Azure Storage Blobs Accounts - Azure Documentation

Azure Storage Accounts for Blob Storage

An Azure storage account is a unique namespace in Azure that holds all of your Azure Storage data objects, including blobs. The storage account is the foundation of your Azure Storage service. Every object that you can directly interact with in Azure Storage is associated with a storage account.

Understanding Storage Account Types

Azure offers several types of storage accounts, each optimized for different scenarios. For Blob Storage, the most common and recommended types are:

General-purpose v2 (GPv2) accounts: These accounts provide the latest features for Blob Storage and are suitable for most scenarios. They support blobs, files, queues, and tables.
BlockBlobStorage accounts: These are specialized accounts optimized for block blobs, offering lower latency and higher transaction rates. They are ideal for high-performance scenarios like gaming, IoT, or media streaming.

Key Features and Considerations

Redundancy: Storage accounts offer various redundancy options to ensure data durability and availability, including Locally Redundant Storage (LRS), Zone-Redundant Storage (ZRS), Geo-Redundant Storage (GRS), and Geo-Zone-Redundant Storage (GZRS).
Access Tiers: GPv2 accounts support hot, cool, and archive access tiers for blobs, allowing you to optimize costs based on data access frequency.
Performance Tiers: Standard and Premium performance tiers are available. Premium accounts (using SSDs) are ideal for high-performance workloads.
Replication: Data is replicated within a region or across regions based on the chosen redundancy option.

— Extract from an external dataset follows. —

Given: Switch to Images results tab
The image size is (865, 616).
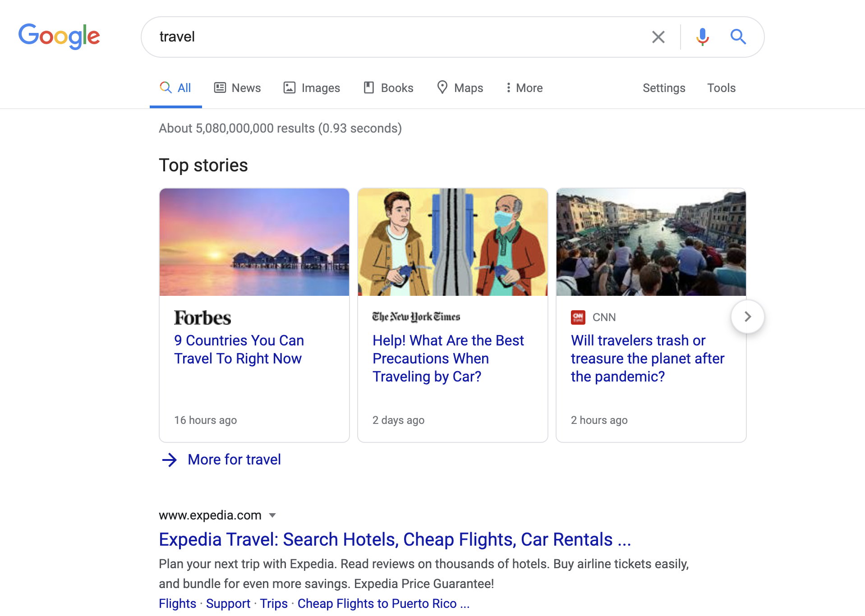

Creating a Storage Account

You can create an Azure storage account using the Azure portal, Azure CLI, Azure PowerShell, or SDKs.

Using the Azure Portal:

Navigate to the Azure portal.
Search for "Storage accounts" and select "Create".
Fill in the required details: Subscription, Resource group, Storage account name (globally unique), Region, Performance, Redundancy.
For GPv2 accounts, configure advanced settings like data lake Gen2 or network access as needed.
Review and create the account.

Example using Azure CLI:


az storage account create \
    --name mystorageaccount \
    --resource-group myresourcegroup \
    --location westus2 \
    --sku Standard_LRS \
    --kind StorageV2

Managing Access

Access to your storage account and its data is controlled through several mechanisms:

Azure Role-Based Access Control (RBAC): Assign roles like Storage Blob Data Contributor or Storage Blob Data Reader to users or groups.
Shared Access Signatures (SAS): Provide delegated access to resources in your storage account with limited permissions and for a limited time.
Access Keys: Full access to the storage account. Use with caution and store securely.

Note: For optimal security, it's recommended to use RBAC and SAS tokens over access keys whenever possible.

Best Practices

Choose the appropriate storage account type and redundancy option for your workload and budget.
Implement strong access control policies using RBAC and SAS.
Monitor your storage account performance and costs regularly.
Consider using Azure Private Link for secure, private access to your storage accounts.